Associate Bonus Watch: Kirkland & Ellis Shatters Kinda Scratches The Bonus Market Ceiling

Kirkland often offers amazing bonuses; was that the case this year?

The law firm of Kirkland & Ellis has a colorable claim to being the nation’s best overall law firm. It’s so big, it’s so profitable, and it’s so strong across such a wide range of practice areas, from bankruptcy to products liability litigation to private equity to M&A.

(No, my holiday punch wasn’t spiked with Kirkland Kool-Aid; I think this is an objective assessment. I’m not saying K&E definitively is the best firm, just that it has a decent claim to the crown. And note the “overall” qualifier: different firms may beat Kirkland in different specific practices, but K&E has an impressively broad range of strengths.)

So Kirkland might be the best firm in the country. Does it pay the best bonuses?

In years past, you’d often hear the refrain that “Kirkland SHATTERS the market” on bonuses. But this year, according to our K&E sources, it seems like the firm is content to merely scratch the bonus ceiling….

Now, don’t get us wrong — Kirkland associates will still do better than the Cravath scale. K&E bonuses are individualized — based on seniority, hours, and performance (e.g., “above class, “with class,” “below class”) — but even the lowest-paid Kirkland associate will beat the market.

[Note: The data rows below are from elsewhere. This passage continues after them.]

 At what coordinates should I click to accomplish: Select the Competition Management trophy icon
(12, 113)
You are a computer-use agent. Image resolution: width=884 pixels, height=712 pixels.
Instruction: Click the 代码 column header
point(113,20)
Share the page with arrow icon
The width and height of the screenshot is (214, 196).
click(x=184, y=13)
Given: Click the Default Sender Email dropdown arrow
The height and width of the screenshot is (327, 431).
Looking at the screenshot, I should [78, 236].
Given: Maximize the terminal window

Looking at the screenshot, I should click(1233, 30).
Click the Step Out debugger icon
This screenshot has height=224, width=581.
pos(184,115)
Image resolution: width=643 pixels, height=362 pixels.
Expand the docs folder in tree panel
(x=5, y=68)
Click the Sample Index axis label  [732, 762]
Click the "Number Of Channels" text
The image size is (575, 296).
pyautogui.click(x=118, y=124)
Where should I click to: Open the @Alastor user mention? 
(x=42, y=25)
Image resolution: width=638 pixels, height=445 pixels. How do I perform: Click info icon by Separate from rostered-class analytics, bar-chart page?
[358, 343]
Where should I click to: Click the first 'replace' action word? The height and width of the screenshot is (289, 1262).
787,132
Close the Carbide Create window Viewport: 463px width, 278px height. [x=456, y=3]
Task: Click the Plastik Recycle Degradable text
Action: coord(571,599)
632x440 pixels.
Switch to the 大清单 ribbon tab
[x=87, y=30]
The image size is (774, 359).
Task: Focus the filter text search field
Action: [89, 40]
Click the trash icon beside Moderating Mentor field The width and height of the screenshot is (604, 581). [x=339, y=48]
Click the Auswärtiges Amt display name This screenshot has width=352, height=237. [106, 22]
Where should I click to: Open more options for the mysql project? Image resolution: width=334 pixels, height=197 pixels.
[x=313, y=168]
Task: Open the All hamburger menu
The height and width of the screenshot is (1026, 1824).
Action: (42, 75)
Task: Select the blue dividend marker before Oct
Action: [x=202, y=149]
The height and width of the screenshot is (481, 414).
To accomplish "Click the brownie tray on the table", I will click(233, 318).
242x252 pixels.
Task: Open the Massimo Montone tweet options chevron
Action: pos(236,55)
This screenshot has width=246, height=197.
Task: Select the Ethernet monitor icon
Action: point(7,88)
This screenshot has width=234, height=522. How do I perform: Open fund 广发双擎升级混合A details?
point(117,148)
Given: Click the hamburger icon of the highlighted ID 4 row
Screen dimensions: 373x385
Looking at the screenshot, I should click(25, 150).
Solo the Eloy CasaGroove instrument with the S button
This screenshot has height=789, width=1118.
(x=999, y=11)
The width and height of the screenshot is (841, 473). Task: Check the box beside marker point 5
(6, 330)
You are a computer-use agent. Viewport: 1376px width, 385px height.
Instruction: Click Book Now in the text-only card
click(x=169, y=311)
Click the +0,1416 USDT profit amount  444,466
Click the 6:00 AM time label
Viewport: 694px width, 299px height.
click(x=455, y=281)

Here are some numbers from a K&E source, with Cravath amounts in brackets:

Class of 2012: range of $12-29k, avg of $15.7k ($16.2k avg in 2012) [Cravath: $10k]
Class of 2011: range of $14-41k, avg of $22k [Cravath: $14k]
Class of 2010: range of $20-59k, avg of $32k ($35.8 avg in 2012) [Cravath: $20k]
Class of 2009: range of $27-79k, avg of $48.2k ($55k avg in 2012) [Cravath: $27k]
Class of 2008: range of $35-80k, avg of $56k [Cravath: $34k]
Class of 2007: range of $50-90k, avg of $75.6k [Cravath: $40k]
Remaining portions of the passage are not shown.